BAE Systems had experienced little success in identifying feasible solutions when searching this heavily constrained solution space with conventional optimization algorithms. We had the same problem during preliminary experimentation using an EC algorithm which attempted to minimize the degree of constraint violation of trial solutions. Although solutions exhibiting minimum constraint violation could be identified using this approach we could not locate feasible regions of the problem space. A two-stage search was therefore introduced where an exploratory Genetic Algorithm (GA) first identified regions of the problem space where constraint violation was minimal. These regions were well-distributed around the solution space. Instances of an Ant Colony (AC) algorithm were then commenced from the low-violation points identified by the GA. The AC algorithm models the foraging activities of ants where high-performance solutions within a problem space are considered analogous to a food source. Multiple software ‘ants’ then move into the high-performance areas and perform a fine-grained, highly non-linear and localised search. In each case the Ant Colony search processes accessed regions of feasibility and returned optimal feasible solutions.

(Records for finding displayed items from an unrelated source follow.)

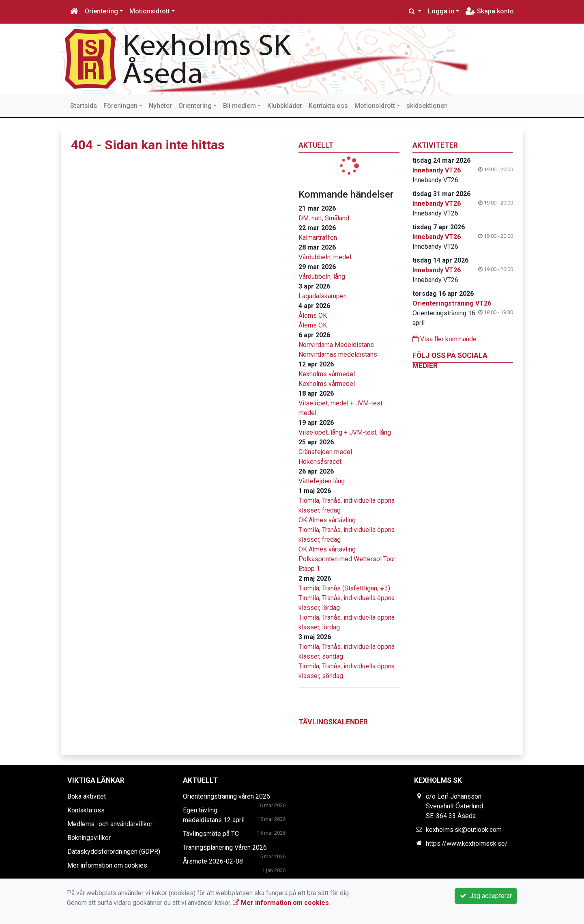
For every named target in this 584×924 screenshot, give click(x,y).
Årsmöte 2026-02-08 (213, 861)
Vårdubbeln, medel (325, 257)
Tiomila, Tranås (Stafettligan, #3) (344, 588)
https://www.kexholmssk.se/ (467, 843)
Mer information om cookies (107, 865)
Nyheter (160, 106)
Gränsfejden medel (325, 452)
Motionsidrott (150, 11)
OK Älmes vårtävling (327, 520)
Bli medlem (239, 106)
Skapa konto (490, 11)
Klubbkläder (285, 106)
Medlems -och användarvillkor (110, 824)
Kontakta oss (328, 106)
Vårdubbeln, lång (322, 276)
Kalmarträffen (318, 237)
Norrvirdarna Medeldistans (336, 345)
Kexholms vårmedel (326, 374)
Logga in (441, 11)
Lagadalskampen (322, 296)
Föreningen (120, 106)
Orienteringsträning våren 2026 (226, 796)
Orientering (101, 11)
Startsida (84, 106)
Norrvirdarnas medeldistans (338, 354)
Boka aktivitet (86, 796)
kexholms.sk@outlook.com (464, 829)
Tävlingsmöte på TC (211, 834)
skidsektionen (427, 106)
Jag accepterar (486, 896)
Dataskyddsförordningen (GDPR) (114, 851)
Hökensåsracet (320, 461)
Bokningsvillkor (89, 838)
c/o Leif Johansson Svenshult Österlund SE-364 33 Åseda (454, 806)
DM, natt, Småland (324, 218)
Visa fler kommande (444, 339)
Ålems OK (313, 315)
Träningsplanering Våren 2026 (225, 847)
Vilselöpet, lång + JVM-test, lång (345, 432)
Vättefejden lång (322, 481)
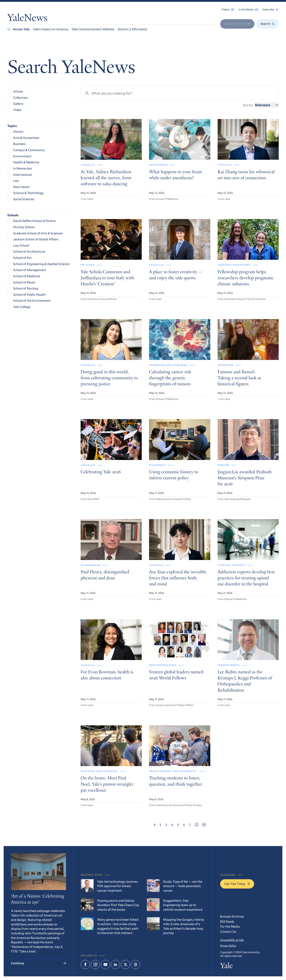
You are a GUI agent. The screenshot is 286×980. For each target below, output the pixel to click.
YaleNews (27, 19)
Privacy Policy (228, 946)
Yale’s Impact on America (50, 29)
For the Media (230, 926)
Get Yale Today (237, 883)
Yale (226, 966)
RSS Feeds (227, 921)
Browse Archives (232, 916)
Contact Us (228, 931)
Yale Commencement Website (93, 29)
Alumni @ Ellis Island (132, 29)
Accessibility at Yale (232, 940)
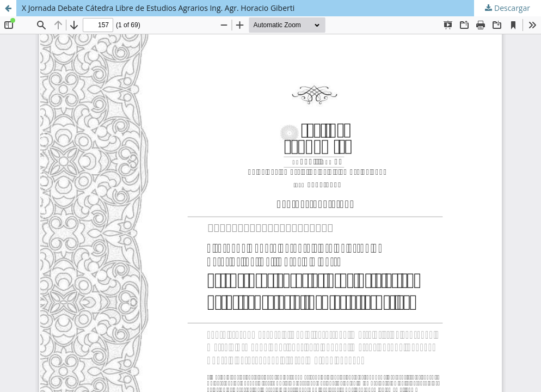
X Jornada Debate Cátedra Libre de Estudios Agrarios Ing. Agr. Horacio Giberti (158, 8)
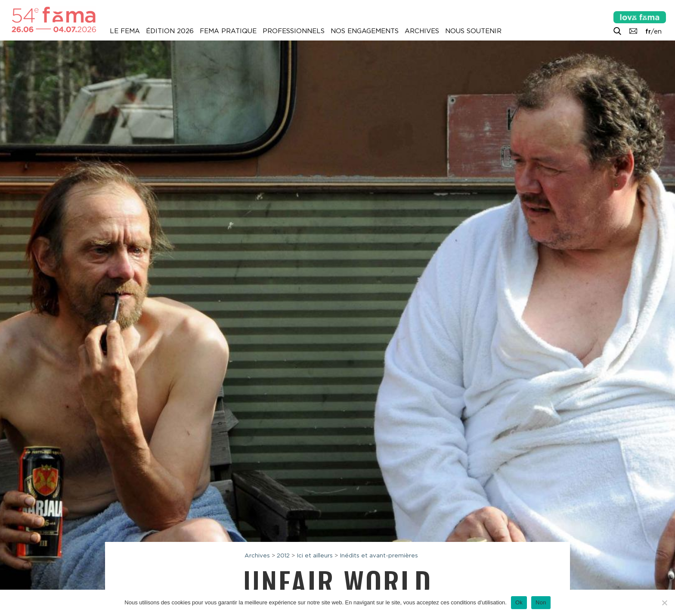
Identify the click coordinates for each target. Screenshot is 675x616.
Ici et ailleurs (315, 555)
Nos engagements (365, 31)
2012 (283, 555)
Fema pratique (228, 31)
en (658, 31)
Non (541, 602)
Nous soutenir (473, 31)
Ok (519, 602)
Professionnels (294, 31)
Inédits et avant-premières (379, 555)
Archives (422, 31)
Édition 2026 (170, 31)
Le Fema (125, 31)
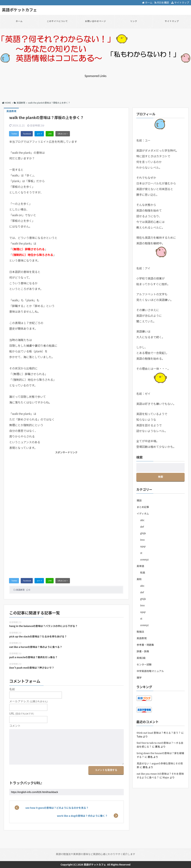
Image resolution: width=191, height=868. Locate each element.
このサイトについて (57, 21)
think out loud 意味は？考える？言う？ (158, 733)
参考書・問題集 (145, 645)
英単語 (140, 566)
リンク (133, 21)
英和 (139, 579)
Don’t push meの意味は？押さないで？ (32, 668)
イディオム (143, 514)
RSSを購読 (162, 2)
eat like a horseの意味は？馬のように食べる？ (36, 647)
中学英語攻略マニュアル (150, 671)
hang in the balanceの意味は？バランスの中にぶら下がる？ (43, 626)
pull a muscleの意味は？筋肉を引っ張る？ (33, 657)
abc (142, 520)
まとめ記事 (143, 507)
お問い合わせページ (96, 21)
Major (166, 777)
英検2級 (141, 658)
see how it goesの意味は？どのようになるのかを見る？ (57, 808)
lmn (142, 539)
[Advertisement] (96, 86)
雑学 (139, 677)
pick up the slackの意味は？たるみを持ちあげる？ (38, 636)
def (142, 526)
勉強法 (140, 631)
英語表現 (20, 589)
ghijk (143, 533)
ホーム (147, 2)
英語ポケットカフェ (20, 9)
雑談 (139, 500)
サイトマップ (180, 2)
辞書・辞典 (143, 651)
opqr (143, 546)
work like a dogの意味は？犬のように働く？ (82, 815)
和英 (143, 572)
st (141, 553)
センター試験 (144, 664)
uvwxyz (144, 559)
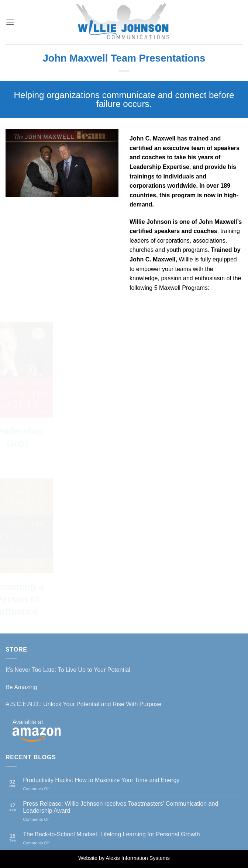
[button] (10, 22)
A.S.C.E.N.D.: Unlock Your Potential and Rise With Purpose (83, 704)
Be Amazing (21, 687)
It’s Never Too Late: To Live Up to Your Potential (68, 670)
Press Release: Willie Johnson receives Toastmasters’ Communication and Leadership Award (120, 807)
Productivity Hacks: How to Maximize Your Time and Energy (101, 780)
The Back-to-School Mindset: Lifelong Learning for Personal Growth (111, 834)
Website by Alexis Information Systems (124, 858)
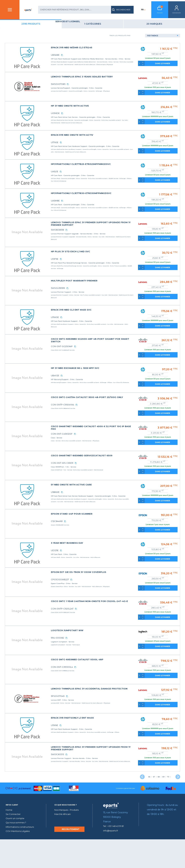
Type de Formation (21, 91)
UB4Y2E (91, 389)
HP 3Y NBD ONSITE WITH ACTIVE (105, 113)
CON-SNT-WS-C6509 (98, 481)
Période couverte (20, 86)
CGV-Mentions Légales (19, 860)
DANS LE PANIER (168, 68)
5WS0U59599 (94, 301)
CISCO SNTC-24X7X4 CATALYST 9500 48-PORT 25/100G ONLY (112, 411)
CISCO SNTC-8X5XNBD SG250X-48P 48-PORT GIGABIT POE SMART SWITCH (116, 353)
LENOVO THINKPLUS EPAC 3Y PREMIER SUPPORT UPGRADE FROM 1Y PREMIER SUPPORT (113, 237)
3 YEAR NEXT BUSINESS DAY (102, 566)
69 (163, 801)
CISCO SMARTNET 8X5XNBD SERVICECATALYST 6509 (115, 474)
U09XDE (91, 121)
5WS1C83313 (93, 778)
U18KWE (91, 513)
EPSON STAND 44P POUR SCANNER (106, 537)
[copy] (98, 60)
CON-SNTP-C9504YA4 (98, 418)
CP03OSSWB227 (96, 603)
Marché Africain (63, 843)
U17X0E (91, 150)
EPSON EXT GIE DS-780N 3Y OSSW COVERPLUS (112, 596)
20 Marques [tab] (162, 29)
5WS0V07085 (94, 91)
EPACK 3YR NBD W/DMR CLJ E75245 (106, 52)
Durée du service (20, 76)
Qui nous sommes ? (17, 851)
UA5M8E (91, 211)
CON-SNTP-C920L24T (98, 632)
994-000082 (94, 661)
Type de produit (19, 65)
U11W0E (91, 330)
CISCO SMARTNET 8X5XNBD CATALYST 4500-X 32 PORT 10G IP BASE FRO (114, 443)
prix (12, 102)
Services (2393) (21, 49)
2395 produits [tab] (71, 29)
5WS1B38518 (93, 243)
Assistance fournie (21, 70)
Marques (15, 60)
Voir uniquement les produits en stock (28, 111)
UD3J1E (91, 574)
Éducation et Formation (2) (28, 45)
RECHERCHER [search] (116, 10)
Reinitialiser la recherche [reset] (25, 121)
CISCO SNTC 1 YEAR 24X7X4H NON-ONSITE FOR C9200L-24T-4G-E (112, 626)
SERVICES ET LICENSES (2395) (27, 42)
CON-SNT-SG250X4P (98, 360)
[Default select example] (168, 40)
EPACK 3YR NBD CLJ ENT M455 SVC (106, 323)
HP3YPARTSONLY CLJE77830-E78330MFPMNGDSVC (115, 204)
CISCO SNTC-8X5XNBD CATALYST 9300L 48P (111, 683)
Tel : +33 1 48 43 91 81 (115, 855)
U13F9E (91, 272)
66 (149, 801)
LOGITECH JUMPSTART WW (102, 654)
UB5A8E (91, 60)
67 (154, 801)
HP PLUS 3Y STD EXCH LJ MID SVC (105, 265)
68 (159, 801)
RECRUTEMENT (71, 858)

Fig 1: GA search for minimum constraint violation relating to design of space vehicles. The degree of constraint violation is significantly reduced but the GA alone cannot identify feasible regions of the heavily constrained space.
Fig 2: A secondary ant colony algorithm search has been initiated from points of least constraint violation identified by the GA. Localised search characteristics of the Ant Colony manage to access feasible space and identify optimal feasible solutions.

This case study again illustrates the manner various search and optimization algorithms can be combined to overcome complexities in terms of multiple variables, constraints and conflicting objectives.